Canning is a method to preserve a wide variety of foods in an airtight container for extended periods of time. This airtight seal, called a hermetic seal, creates an anaerobic or low oxygen environment inside the containers. This low oxygen environment is what prevents bacteria and spoilage. There are two harmful bacteria, Clostridium botulinum , and Listeria monocytogenes, which cause severe foodborne illness that grow in this low oxygen environment. Preventing these bacteria from surviving is critical to the process of producing a safe canned food product. Refer to the Reduced Oxygen Packaging page for more information and to learn more about the hazards and controls.
The canning process varies slightly by product but there are three main steps to include:
- Processing or preparing the food
- Sealing in cans or jars and
- Heating to kill the harmful bacteria and prevent spoilage
Common foods that are canned include fruits, vegetables, and meats. In a retail establishment an approved Hazard Analysis Critical Control Point (HACCP) Plan and variance is required for canning. Producers can choose to use an approved standard recipe and process or a custom recipe and process that is evaluated by an approved processing authority.
Standard Recipe vs. Custom Recipes
With standard recipes there are still naturally occurring variations in acidity (pH) between and among fruits and vegetables, therefore it’s important to follow an approved standard recipe and process when canning these foods.
Examples of approved standard recipes and processes can be found from:
- Ball® Blue Book™
- USDA Complete Guide to Home Canning
- National Center for Home Food Preservation
- A University Extension Service
A custom recipe can include:
- Personal or family recipe
- Standard recipe with any additions or changes, such as replacing sugar with artificial sweeteners
- Recipe from a blog or website or
- A custom recipe created by the operator
A custom recipe process can only be used if it is approved by a processing authority. A processing authority is a person or organization having expert knowledge of thermal processing requirements for foods in hermetically sealed containers, and who also has access to a testing facility for making such determinations. A process authority will work with the food producer to refine and approve the plan to minimize the risk of the product becoming contaminated. When using an approved standard recipe within a HACCP plan, a process authority is not required.
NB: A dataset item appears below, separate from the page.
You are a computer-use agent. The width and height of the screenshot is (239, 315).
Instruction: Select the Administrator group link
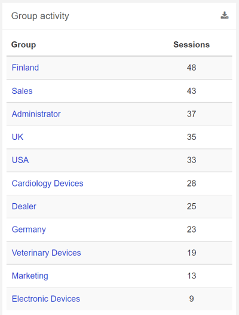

- If your HACCP plan is based on an approved standard recipe from one of the resources listed above, no additional scientific documentation is required.
- If your HACCP plan is based on a custom recipe, you must provide additional scientific documentation as required by the processing authority and or regulatory agency. The data must show that your recipe and process provide safe food.
- Each recipe, it's source, and the jar size to be used will need to be submitted with your HACCP plan.
General Components of a Canning HACCP Plan
The HACCP plan for canned foods can vary based on the process, however, the critical control points of a HACCP plan for canning will be similar, and may include:
- Container size
- Particle size/diameter
- Headspace measurement
- Thermal processing
- Seal test or closure testing and
- pH testing
Each of these steps will require documentation and logs to be maintained which is necessary to verify the product is consistently and safely produced. Work with your assigned HACCP consultant who will help you identify all the necessary CCPs to help ensure your process is safe.